**Available records:**
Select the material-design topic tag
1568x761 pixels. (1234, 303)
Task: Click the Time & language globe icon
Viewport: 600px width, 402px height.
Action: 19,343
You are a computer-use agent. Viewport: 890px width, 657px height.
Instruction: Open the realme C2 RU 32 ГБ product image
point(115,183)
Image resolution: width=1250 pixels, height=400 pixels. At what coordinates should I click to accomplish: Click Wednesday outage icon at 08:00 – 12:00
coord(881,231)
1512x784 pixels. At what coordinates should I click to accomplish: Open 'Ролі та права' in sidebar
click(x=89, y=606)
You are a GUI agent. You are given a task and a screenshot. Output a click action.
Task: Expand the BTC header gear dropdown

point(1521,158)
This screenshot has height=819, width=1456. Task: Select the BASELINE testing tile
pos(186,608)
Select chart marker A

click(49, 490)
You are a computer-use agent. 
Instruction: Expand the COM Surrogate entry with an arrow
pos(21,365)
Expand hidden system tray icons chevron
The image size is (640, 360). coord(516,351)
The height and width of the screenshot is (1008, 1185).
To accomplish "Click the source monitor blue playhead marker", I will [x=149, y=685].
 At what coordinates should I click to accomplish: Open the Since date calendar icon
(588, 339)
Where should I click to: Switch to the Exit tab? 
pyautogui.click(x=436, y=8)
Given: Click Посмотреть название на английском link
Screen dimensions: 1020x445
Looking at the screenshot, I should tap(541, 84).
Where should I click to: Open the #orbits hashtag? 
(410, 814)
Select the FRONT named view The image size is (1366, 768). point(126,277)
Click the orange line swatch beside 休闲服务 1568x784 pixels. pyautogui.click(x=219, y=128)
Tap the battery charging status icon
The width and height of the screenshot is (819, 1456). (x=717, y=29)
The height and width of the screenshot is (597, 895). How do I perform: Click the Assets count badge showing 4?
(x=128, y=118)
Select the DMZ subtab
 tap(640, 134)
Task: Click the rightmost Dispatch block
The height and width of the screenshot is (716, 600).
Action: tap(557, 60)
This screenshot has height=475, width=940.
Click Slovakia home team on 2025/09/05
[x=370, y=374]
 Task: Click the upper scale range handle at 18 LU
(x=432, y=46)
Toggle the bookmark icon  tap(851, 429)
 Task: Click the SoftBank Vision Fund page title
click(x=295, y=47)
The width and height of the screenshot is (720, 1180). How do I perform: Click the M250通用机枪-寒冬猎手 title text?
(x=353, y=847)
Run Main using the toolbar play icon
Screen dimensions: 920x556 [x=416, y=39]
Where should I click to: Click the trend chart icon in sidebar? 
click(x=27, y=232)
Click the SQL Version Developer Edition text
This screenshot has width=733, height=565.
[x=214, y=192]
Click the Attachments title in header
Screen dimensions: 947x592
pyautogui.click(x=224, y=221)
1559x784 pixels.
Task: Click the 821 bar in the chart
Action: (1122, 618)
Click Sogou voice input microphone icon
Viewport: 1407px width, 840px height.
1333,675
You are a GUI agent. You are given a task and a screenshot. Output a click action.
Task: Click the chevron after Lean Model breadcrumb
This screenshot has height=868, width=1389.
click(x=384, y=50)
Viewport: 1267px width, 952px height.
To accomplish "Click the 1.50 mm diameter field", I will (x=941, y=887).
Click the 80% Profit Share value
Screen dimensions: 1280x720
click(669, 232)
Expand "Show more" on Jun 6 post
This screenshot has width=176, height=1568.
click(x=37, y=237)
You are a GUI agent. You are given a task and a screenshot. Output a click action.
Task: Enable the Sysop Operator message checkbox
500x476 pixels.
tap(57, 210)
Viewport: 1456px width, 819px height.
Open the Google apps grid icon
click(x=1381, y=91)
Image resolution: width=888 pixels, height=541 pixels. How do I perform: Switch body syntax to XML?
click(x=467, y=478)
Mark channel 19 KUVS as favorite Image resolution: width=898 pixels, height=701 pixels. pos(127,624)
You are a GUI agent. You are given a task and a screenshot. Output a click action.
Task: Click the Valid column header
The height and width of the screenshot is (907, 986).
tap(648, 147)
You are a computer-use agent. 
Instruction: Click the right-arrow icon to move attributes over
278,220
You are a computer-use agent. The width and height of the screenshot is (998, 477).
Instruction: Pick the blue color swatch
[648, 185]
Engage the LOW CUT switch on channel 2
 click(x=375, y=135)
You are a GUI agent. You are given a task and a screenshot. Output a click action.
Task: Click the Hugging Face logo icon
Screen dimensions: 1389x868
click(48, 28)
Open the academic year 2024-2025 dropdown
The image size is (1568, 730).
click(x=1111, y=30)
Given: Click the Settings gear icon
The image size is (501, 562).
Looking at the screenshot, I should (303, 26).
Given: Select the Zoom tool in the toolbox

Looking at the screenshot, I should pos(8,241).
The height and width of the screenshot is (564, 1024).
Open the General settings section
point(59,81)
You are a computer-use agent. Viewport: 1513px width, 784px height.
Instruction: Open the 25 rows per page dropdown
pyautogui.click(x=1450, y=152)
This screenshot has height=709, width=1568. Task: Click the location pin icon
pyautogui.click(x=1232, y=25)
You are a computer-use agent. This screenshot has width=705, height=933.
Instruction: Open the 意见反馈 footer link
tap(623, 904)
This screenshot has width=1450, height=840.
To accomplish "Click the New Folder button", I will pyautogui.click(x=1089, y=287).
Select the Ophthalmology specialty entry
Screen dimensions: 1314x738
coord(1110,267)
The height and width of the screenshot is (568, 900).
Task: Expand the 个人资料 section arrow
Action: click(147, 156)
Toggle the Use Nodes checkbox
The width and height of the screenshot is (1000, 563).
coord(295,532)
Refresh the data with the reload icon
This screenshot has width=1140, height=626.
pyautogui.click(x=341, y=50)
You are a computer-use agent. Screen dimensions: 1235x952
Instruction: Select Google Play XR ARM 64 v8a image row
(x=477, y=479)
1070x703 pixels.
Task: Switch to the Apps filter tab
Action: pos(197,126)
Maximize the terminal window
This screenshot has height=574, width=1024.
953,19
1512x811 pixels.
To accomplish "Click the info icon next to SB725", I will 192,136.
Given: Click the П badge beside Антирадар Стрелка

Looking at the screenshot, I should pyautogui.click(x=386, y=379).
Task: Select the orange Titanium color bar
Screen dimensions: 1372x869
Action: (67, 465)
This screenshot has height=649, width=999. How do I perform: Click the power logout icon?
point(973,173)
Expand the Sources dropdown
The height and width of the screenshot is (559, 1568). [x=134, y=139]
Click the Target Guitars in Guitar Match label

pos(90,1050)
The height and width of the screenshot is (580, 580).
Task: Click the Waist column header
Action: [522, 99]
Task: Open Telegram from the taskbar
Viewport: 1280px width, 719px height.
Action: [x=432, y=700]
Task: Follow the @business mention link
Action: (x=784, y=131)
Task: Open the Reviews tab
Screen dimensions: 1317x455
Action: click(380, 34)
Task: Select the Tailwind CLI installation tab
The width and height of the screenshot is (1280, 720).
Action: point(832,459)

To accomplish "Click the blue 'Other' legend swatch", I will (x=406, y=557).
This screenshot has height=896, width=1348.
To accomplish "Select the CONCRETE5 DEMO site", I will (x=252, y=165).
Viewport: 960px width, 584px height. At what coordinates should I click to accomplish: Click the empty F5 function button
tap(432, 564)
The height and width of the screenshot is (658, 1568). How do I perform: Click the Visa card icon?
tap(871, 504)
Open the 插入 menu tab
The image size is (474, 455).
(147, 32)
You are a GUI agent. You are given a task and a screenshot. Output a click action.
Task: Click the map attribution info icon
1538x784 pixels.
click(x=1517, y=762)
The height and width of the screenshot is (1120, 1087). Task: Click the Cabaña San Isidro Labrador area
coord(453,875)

**Your task:** Report every line of the rows above that contains the word "channel", matching case exactly.

**Response to this task:**
Mark channel 19 KUVS as favorite Image resolution: width=898 pixels, height=701 pixels. pos(127,624)
Engage the LOW CUT switch on channel 2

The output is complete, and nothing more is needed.